Xorg nVidia driver causing page faults

byuu · Jun 1, 2014

Running 10.0-RELEASE (amd64), with a GTX 760 OC 2GB from PNY. I find the 304 driver to be the most stable, but with it, I sporidically get this kernel panic upon starting Xorg:

Code:

NVRM: GPU at 0000:01:00.0 has fallen off the bus.
NVRM: RmInitAdapter failed! (0x26:0xffffffff:1200)
nvidia0: NVRM: rm_init_adapter() failed!


Fatal trap 12: page fault while in kernel mode
cpuid = 2; apic id = 02
fault virtual address   = 0x20
fault code      = supervisor read data, page not present
instruction pointer   = 0x20:0xffffffff820d4f8f
stack pointer           = 0x28:0xfffffe04692f9430
frame pointer           = 0x28:0xfffffe000a34cfe0
code segment      = base 0x0, limit 0xfffff, type 0x1b
         = DPL 0, pres 1, long 1, def32 0, gran 1
processor eflags   = interrupt enabled, resume, IOPL = 3
current process      = 1115 (Xorg)
trap number      = 12
panic: page fault
cpuid = 2
KDB: stack backtrace:
#0 0xffffffff808e7dd0 at kdb_backtrace+0x60
#1 0xffffffff808af8b5 at panic+0x155
#2 0xffffffff80c8e692 at trap_fatal+0x3a2
#3 0xffffffff80c8e969 at trap_pfault+0x2c9
#4 0xffffffff80c8e0f6 at trap+0x5e6
#5 0xffffffff80c75392 at calltrap+0x8
Uptime: 26s
Dumping 746 out of 16324 MB:..3%..11%..22%..33%..41%..52%..63%..71%..82%..93%

Testing with the 319 driver revealed sporadic reboots while running Xorg and seemed less stable overall.
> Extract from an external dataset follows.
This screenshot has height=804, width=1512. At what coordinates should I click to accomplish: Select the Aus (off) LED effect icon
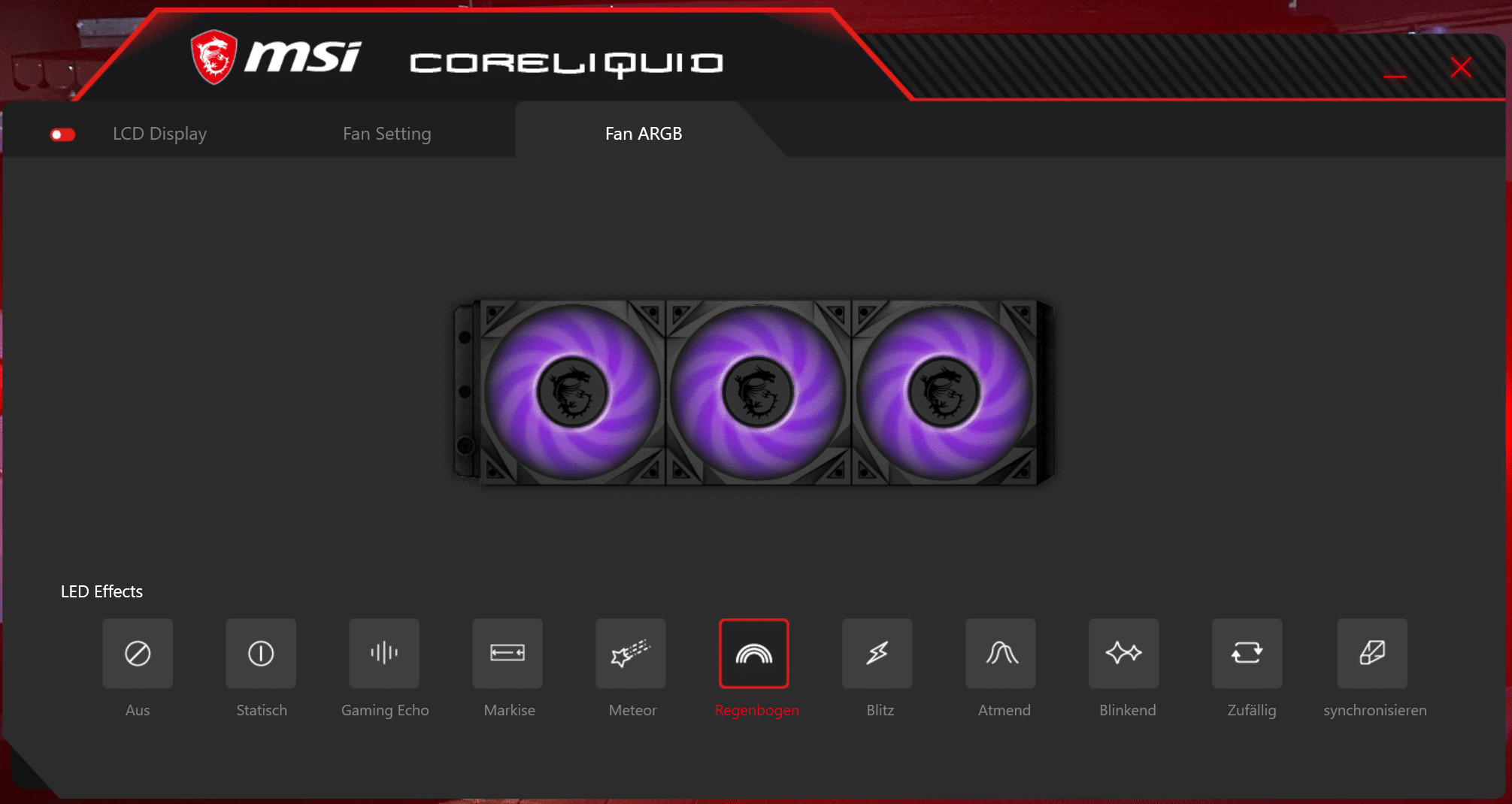tap(138, 653)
The official nVidia packages seem to have started supporting FreeBSD 10.0 as of 331.67. I have tried both non-beta drivers, and the beta 337 driver that support 10.x, but find a different problem with them: they sporadically crash upon closing or logging out of Xorg. Worse, it seems to be more frequent than 304 crashes upon starting Xorg.

So I've exhausted every driver I can possibly run. nouveau is no longer available, nv is hopelessly slow, and vesa is worse than just using only a text-based terminal.
My mainboard doesn't support my i7-2600K's internal video, so Intel is out. And it sounds like there's a lot of known issues running an AMD card with KMS.
And I'm guessing no one is going to know of a good fix for the 304 kernel panic from above.
So I have no choice it would seem, but to run the nVidia 304 drivers anyway.
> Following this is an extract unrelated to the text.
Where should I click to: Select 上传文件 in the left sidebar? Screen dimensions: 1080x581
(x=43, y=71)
Are there any steps I can take to try and protect my system against the nvidia.ko driver causing page faults?

From what I can find, it sounds like it's possible to build a kernel that doesn't reboot on page faults, but it only dumps you into a debugger where you can't recover. But if there is a way to only kill Xorg and nvidia.ko, and return to a prompt after a page fault, that would be perfect.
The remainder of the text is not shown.